A free source of mulch is your municipality’s waste department. When city workers collect curbside yard waste, they usually chip and shred it into mulch for people to grab at no cost. This mulch includes chipped up Christmas trees, tree limbs and leaves. Unlike landscaping mulch, it may include the remnants of diseased plants or weeds, so the quality isn’t top-notch, but it’s preferable to NO mulch. Enviro Girl used empty garbage and recycling bins to transport municipal mulch to her garden when she lived in town years ago.

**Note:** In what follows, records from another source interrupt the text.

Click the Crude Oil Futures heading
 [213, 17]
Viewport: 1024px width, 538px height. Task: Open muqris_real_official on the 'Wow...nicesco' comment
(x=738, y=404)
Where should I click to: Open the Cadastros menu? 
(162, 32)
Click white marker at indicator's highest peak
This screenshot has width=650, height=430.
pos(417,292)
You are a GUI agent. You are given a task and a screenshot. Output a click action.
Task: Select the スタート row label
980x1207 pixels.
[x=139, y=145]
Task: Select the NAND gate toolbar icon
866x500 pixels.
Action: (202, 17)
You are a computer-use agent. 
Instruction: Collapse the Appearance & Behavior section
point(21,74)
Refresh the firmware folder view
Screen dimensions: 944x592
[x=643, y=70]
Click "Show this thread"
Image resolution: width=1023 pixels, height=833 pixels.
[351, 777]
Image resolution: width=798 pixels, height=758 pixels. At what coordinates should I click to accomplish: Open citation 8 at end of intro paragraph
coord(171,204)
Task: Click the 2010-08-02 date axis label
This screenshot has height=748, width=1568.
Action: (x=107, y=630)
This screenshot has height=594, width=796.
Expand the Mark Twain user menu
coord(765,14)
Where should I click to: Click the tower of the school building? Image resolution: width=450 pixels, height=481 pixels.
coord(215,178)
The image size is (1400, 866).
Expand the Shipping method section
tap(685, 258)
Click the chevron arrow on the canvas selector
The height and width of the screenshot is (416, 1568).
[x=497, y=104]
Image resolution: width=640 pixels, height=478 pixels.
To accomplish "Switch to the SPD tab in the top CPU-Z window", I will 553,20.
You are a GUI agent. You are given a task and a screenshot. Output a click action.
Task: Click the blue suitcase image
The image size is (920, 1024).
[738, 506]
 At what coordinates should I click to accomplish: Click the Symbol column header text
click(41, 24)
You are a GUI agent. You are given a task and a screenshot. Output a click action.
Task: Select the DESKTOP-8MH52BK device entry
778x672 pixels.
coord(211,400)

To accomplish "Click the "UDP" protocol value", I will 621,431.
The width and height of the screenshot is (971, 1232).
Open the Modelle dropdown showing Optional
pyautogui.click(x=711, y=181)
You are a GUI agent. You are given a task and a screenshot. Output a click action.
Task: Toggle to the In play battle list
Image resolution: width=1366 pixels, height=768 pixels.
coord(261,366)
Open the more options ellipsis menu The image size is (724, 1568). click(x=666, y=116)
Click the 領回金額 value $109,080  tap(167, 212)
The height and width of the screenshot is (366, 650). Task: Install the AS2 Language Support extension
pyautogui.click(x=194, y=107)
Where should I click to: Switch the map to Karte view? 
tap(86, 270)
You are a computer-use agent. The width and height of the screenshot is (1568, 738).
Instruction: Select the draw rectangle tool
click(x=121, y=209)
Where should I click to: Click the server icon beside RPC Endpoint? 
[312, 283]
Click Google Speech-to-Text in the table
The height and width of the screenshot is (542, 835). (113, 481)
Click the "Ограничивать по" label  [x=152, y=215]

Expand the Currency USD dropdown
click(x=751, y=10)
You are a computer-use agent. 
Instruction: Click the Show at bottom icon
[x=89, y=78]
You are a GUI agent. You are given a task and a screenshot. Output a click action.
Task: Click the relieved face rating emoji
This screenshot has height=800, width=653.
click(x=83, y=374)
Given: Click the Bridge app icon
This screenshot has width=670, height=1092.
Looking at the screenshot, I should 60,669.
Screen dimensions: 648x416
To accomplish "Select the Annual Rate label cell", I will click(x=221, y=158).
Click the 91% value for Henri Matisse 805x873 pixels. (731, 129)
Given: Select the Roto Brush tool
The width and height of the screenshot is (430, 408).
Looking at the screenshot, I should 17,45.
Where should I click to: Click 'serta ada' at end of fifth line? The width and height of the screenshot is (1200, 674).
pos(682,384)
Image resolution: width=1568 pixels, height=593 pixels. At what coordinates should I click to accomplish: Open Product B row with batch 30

Plastic packaging aside, the other reason you should NEVER EVER buy mulch from a Big Box Store or anyone else selling it by the bag is INVASIVE SPECIES. Mulch shipped across state lines likely has bugs or plant diseases or fungus contaminating it. Landscapers stake their business on quality control, but it’s still wise to ask, “Where did you get this bark?” Enviro Girl asked her Mulch Man and learned his mulch came from Michigan, one state north from where she lives, and it was double-chipped and double-screened per state regulations to keep ash-borers away. He laughed at her question, but agreed it was good to ask because bad mulch can import a lot of trouble. Always make sure your mulch is coming from a local or trusted source.
Once you’ve got your mulch, it’s a simple matter to move it to where you want it–around trees and shrubs and into gardens. Using a wheelbarrow and a pitchfork, you can make short work of distributing mulch around your property. A garden rake is the best tool for raking the mulch into a level layer 1-2 inches thick.
By applying mulch early in your growing season (March or April), you’ll smother most weed seeds and not have to worry about damaging tender bulbs or perennials shooting through the soil. If you’re mulching a vegetable garden, you might spread rows of mulch between your plantings and then work it among your plants after they’ve grown 4-5 inches.
Mulch. It’s an inexpensive and organic way to combat weeds and retain soil moisture. As garden choices go, spreading mulch is a no-brainer.